# Activity
Retype only what runs from the line with "Given: Click the Number of events: 1,838 text" through the end of the entries, exactly and in full, but omit any picture you find.

# Given information
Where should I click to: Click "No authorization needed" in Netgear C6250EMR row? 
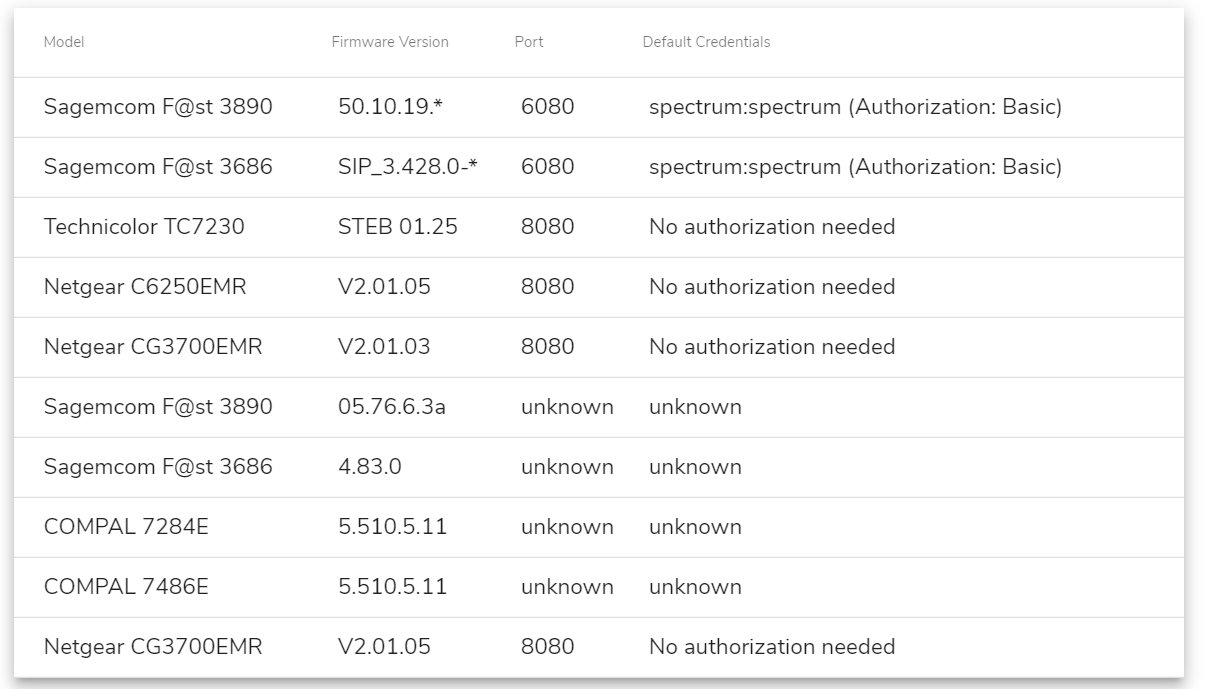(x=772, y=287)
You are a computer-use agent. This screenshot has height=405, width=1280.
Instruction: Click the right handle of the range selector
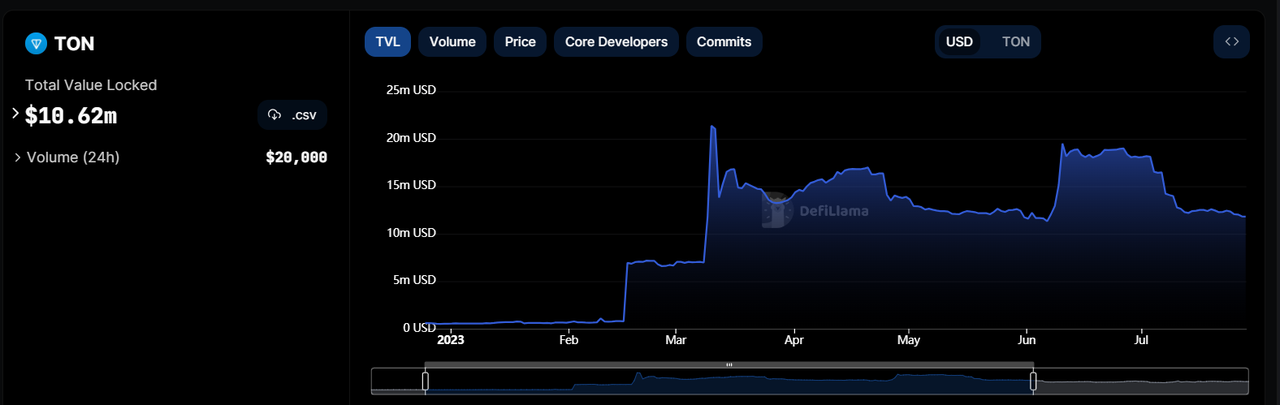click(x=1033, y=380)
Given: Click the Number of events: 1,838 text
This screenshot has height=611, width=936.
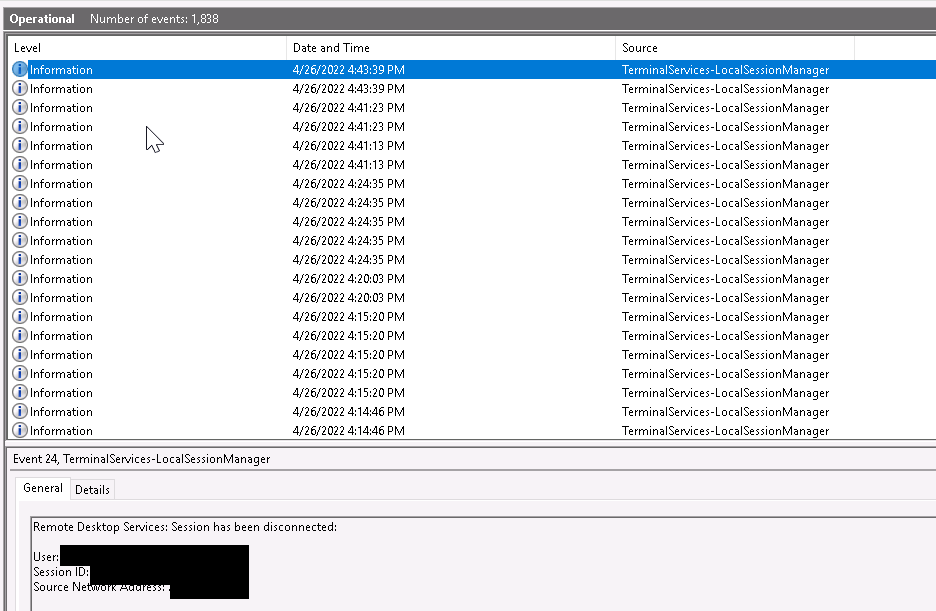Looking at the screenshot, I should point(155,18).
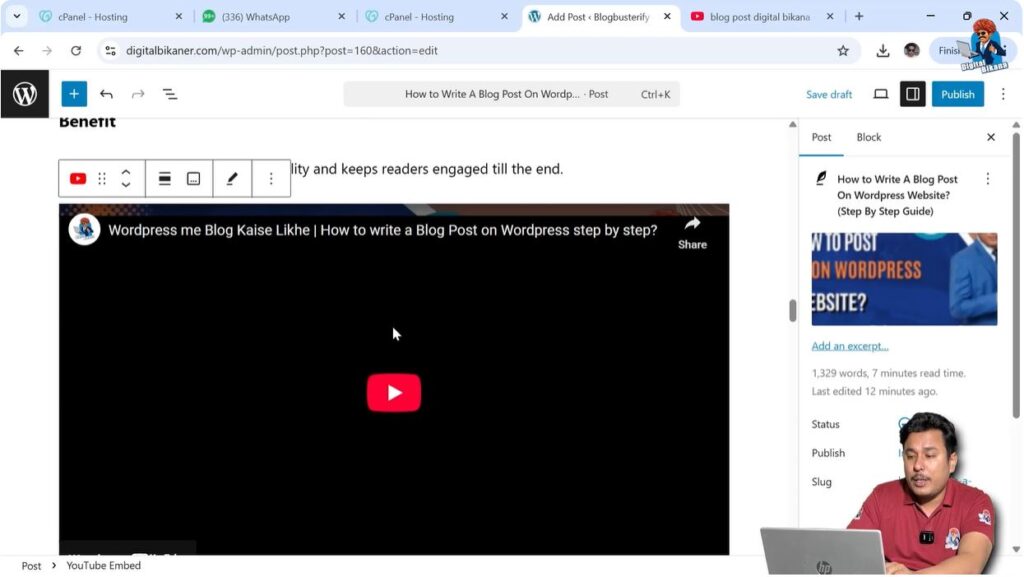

# Output below
Given: Click the Number of events: 1,838 text
This screenshot has height=611, width=936.
Looking at the screenshot, I should point(155,18).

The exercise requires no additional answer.